The Old Oak boasts high-end facilities such as a spa, gym, library, work room, restaurant and even a cinema, which is packed for evening showings of the hit TV series Game Of Thrones.
The building is a 10-minute walk from two London Underground transportation stations. And its distinguishing features include its industrial-style architecture and sprawling common spaces filled with colourful armchairs and wooden furniture.
There are also communal activities on offer, such as music evenings and yoga classes.
The majority of the Old Oak’s current tenants are young people aged between 22 and 35 earning an average of £30,000 (RM167,000) a year – who might otherwise be sharing a cramped house with strangers.

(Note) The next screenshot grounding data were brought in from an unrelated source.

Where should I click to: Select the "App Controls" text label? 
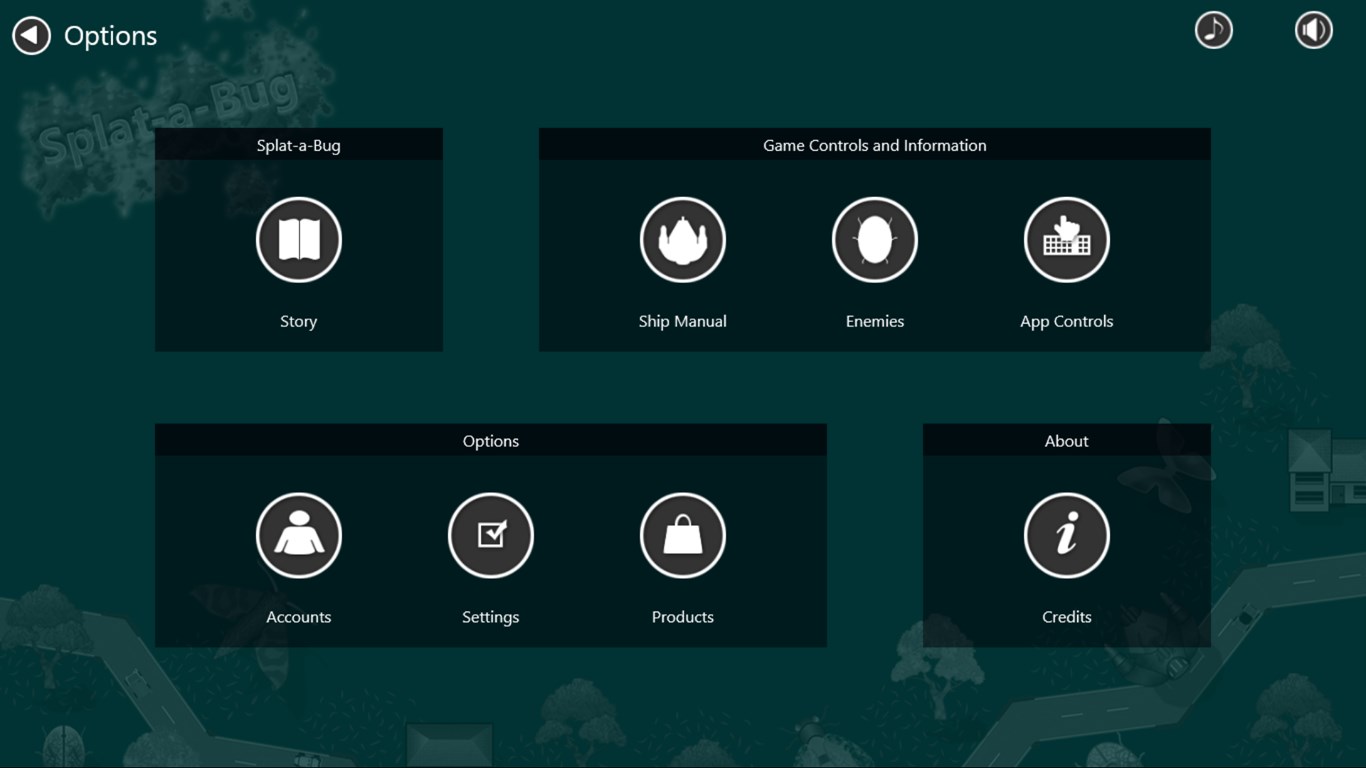click(1067, 321)
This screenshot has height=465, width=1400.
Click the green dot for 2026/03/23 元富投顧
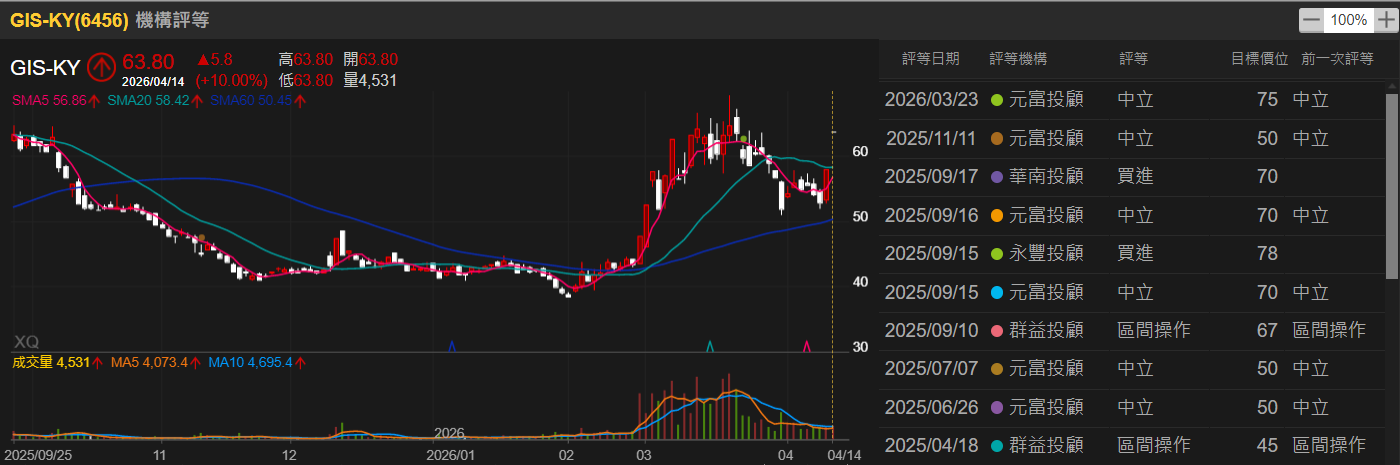pos(996,100)
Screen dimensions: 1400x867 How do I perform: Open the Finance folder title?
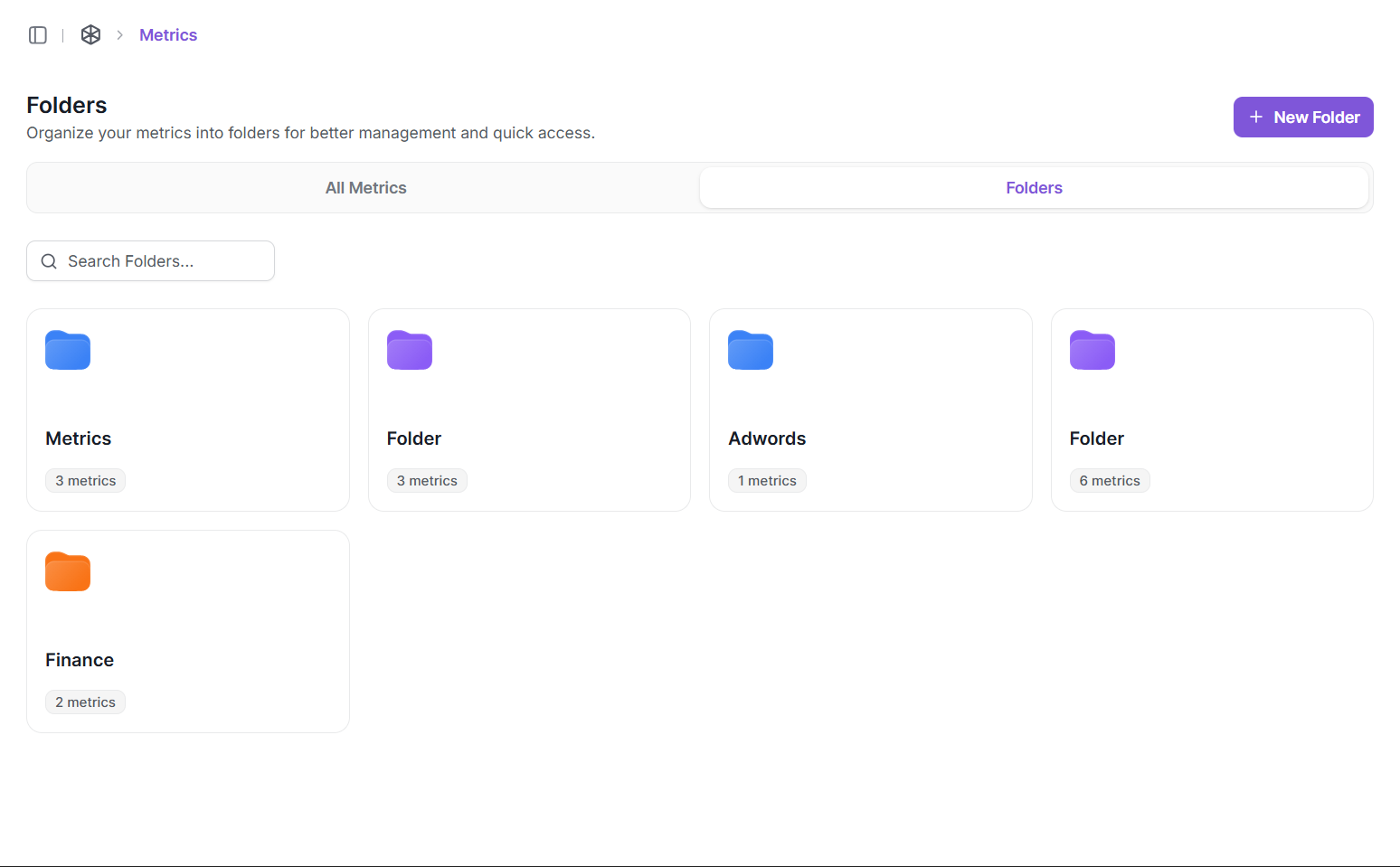(80, 660)
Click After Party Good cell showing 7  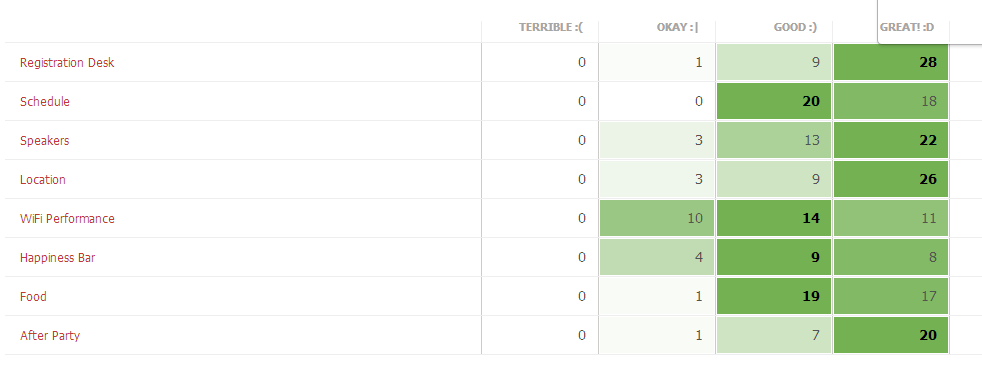[773, 335]
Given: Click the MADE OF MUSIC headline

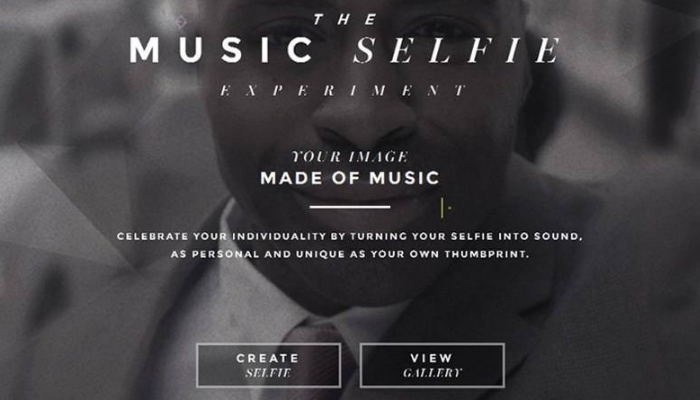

It is common for Londoners to spend “40% to 50% of their net salary” on housing, James Mannix, a partner at estate agency Knight Frank, says.
“It is extremely difficult to find a place to rent in London and young people are increasingly marginalised,” says The Collective’s Ed Thomas.
“It is very time-consuming, and even once you move into somewhere, the chances that you find a group of people that you get along with are extremely slim. We’re trying to tackle that problem.”
According to Knight Frank, a typical room in shared accommodation costs £1,602 (RM9,000) per month in central London and £954 (RM5,300) in areas farther out.
The Old Oak’s prices are largely in line with those of the local area.
The majority of the rooms cost between £850 and £1,100 (RM4,700 to RM6,000) per month, but that includes all bills (energy, Internet, cleaning, taxes, and common facilities). The largest are advertised at more than £1,400 (RM7,800).
Adam Saez, a 26-year-old Australian sports trainer who has lived in Old Oak for over a year, sees his rent as “an investment”.
“I’ve not only made friends, but I’ve also done a lot of networking, so I’ve met lots of people that I now work with as well,” he says.
Sarah Sinigaglia, a 19-year-old Italian-Swiss student newly arrived in London, agrees.
“It’s very easy to meet people,” she says. “In the evening, you can go downstairs … to the lobby or the bar, and there are lots of people like me who are alone.”
The Collective, whose first shared building was funded by a “Singapore family” for an undisclosed amount, is launching two other projects in east London.
One is close to the Olympic Park in Stratford and the other in Canary Wharf, in the business district of the British capital.
They are expected to open in 2019, with a combined total of 1,000 rooms up for rent.
The Collective is also looking to expand internationally and eyeing different target groups, such as families.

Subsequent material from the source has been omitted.